**Task item:**
List every numbered section, article, or chapter of law that the court order below cites, with the law each belongs to.

**Text section:**
------

IN THE HIGH COURT OF JUDICATURE AT MADRAS
DATED : 07.06.2012
CORAM
THE  HONOURABLE MR. JUSTICE S.NAGAMUTHU
Crl.O.P.No.10466 of 2012
B.Clement
... Petitioner
Vs.

Mrs.Mcthel Thanga Annam @ P.Mcthel
   ... Respondent

Petition filed under Section 482 of the Code of Criminal Procedure praying to transfer the case in M.C.No.3 of 2011 pending on the file of the learned Chief Judicial Magistrate, Dharmapuri to be tried with M.C.No.21 of 2011 pending on the file of the Judicial Magistrate, Ambattur.

For petitioner : Mr.V.Lakshmi Narayanan

For respondent     : Mr.K.P.Anantha Krishna
 Government Advocate
 [Criminal Side]
ORDER

The Provision for order for maintenance of wives, children and parents envisaged in chapter X of the Code of Criminal Procedure serves a social purpose.
 It is a measure of social justice and specially enacted to protect women, children and parents and it falls within the constitutional sweep of Article 15(3) of the Constitution of India reinforced by Article 39 of the Constitution of India. 
The intention of the legislature is to cast an obligation upon a person, who neglects or refuses to maintain his wife or children or parents.  
As has been held by the Hon'ble Supreme Court, the provisions of this Chapter constitute a complete code in itself and the proceedings referred to thereunder are basically of civil nature, that are certainly not punitive and that the rights of the parties have got to be determined with reference to the object which the proceedings are expected  to serve [vide Nandlal Mishra v. Kanhaiya Lal Misra, AIR 1960 SC 882]. 
 As the heading of the chapter itself indicates, these provisions relate only to order for maintenance in favour of wives, children and parents and it does not encompass in it's  sweep an  order for maintenance in favour of the husband from the wife. To read and understand the scope of Section 125 of the Code of Criminal Procedure is not a tortuous task. The words are plain and the intention is explicit.
The legislature would not have intended to clothe the husband with the right to claim maintenance from his wife under this Chapter. Though under some personal laws, the husband may be entitled to claim maintenance from the wife, it is certainly not possible under Section 125 of the Code of Criminal Procedure.

2. With this background, let us go into the facts of the instant case. The petitioner, the husband of the respondent herein, filed a case in M.C.No.3 of 011 on the file of the learned Chief Judicial Magistrate, Dharmapuri, claiming monthly maintenance of Rs.10,000/- from the respondent/wife. Taking the case on file, the learned Chief Judicial Magistrate  summoned the respondent. The respondent herein in turn filed a case in M.C.No.21 of 2011 before the learned Judicial Magistrate, Ambattur, Tiruvallur District, under the provisions of The Protection of Women from the Domestic Violence Act, 2005 wherein she has prayed for various reliefs including maintenance from her husband, the petitioner herein.  In those circumstances, the petitioner has approached this court with this original petition seeking  transfer of the case in M.C.No.3 of 2011 from the file of the learned Chief Judicial Magistrate, Dharmapuri, to the file of the learned Judicial Magistrate, Ambattur so as to be tried along with M.C.No.21 of 2011.

------

(Dataset entries)

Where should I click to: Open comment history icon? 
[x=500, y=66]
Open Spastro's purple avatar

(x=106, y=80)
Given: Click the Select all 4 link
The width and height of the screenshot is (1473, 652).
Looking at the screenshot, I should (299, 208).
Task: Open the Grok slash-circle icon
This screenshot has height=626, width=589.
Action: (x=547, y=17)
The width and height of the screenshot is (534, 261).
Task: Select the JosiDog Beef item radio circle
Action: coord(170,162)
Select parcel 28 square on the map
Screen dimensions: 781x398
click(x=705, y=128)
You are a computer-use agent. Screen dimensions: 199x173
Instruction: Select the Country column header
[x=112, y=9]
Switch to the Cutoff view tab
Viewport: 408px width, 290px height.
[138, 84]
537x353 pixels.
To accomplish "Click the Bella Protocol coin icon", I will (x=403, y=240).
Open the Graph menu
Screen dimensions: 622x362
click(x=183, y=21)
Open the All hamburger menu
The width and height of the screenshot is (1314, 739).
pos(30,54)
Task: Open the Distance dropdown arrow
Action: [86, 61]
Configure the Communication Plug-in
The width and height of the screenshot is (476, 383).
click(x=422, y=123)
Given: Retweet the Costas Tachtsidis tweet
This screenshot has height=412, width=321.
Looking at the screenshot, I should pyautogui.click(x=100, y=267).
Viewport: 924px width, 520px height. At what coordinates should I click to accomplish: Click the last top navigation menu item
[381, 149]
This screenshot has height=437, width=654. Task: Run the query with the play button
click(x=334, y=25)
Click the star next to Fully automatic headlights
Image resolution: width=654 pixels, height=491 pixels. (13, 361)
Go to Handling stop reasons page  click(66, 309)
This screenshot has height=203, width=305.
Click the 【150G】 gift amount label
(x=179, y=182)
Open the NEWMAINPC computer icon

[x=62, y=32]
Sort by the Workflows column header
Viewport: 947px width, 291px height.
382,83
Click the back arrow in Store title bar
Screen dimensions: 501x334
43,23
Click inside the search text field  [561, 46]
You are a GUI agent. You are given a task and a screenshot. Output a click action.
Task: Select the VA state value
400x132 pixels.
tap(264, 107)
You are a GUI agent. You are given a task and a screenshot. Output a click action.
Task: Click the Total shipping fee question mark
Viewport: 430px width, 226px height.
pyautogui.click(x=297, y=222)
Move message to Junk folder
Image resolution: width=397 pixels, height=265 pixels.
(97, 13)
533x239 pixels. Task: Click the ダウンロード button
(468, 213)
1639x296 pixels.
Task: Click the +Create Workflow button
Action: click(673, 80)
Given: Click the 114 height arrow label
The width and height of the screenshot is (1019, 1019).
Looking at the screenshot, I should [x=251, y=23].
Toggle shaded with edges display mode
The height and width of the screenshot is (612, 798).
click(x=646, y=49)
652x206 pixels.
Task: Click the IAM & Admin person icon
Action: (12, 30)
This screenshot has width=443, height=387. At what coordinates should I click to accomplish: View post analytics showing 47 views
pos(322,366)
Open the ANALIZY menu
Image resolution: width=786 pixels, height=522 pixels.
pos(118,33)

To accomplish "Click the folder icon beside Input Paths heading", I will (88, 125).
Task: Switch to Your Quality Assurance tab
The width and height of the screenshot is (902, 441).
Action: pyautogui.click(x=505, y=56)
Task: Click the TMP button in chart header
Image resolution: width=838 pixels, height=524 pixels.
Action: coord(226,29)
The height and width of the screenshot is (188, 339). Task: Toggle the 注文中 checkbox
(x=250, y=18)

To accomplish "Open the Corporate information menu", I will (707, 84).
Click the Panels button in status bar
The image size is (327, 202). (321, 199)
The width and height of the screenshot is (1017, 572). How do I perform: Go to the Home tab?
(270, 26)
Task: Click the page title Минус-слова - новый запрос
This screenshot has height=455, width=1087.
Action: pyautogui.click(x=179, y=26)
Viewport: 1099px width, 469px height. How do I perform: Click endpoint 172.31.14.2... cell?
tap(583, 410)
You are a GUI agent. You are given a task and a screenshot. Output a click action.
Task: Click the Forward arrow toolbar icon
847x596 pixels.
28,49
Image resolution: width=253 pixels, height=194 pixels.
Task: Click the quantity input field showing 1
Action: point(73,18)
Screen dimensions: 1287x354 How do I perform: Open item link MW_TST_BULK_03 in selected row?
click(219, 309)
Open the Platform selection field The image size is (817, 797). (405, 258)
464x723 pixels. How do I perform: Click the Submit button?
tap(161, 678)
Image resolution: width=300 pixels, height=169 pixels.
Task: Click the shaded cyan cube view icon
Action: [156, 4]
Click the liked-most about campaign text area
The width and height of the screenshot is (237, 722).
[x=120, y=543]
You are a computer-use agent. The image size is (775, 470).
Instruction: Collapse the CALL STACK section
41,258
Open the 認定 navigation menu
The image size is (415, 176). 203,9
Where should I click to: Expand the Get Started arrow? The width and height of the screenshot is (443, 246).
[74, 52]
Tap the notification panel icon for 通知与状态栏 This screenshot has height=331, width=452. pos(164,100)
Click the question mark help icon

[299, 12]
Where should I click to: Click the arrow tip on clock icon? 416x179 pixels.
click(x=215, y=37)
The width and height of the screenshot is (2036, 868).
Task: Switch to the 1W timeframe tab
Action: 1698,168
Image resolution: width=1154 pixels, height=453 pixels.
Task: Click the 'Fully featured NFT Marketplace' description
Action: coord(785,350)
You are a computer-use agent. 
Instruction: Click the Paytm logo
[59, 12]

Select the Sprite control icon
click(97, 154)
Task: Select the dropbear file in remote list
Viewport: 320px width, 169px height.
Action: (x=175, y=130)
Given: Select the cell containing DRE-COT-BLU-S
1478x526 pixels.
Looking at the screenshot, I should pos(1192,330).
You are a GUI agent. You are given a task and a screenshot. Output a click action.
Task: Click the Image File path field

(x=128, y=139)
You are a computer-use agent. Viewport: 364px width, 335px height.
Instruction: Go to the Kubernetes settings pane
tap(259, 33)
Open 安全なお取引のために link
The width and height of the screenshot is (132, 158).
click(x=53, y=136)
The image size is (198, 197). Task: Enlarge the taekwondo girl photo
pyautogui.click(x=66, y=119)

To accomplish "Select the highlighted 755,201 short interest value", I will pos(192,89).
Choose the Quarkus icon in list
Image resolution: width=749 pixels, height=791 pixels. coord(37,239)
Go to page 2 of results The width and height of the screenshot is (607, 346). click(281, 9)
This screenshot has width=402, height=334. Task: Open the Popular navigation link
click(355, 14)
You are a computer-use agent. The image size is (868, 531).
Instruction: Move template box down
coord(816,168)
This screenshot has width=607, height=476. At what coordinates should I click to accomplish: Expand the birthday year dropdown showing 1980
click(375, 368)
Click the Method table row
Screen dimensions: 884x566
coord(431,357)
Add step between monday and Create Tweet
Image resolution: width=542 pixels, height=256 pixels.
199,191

------

**Written solution:**
- Section 482 of the Code of Criminal Procedure
- Chapter X of the Code of Criminal Procedure
- Section 125 of the Code of Criminal Procedure
- Article 15(3) of the Constitution of India
- Article 39 of the Constitution of India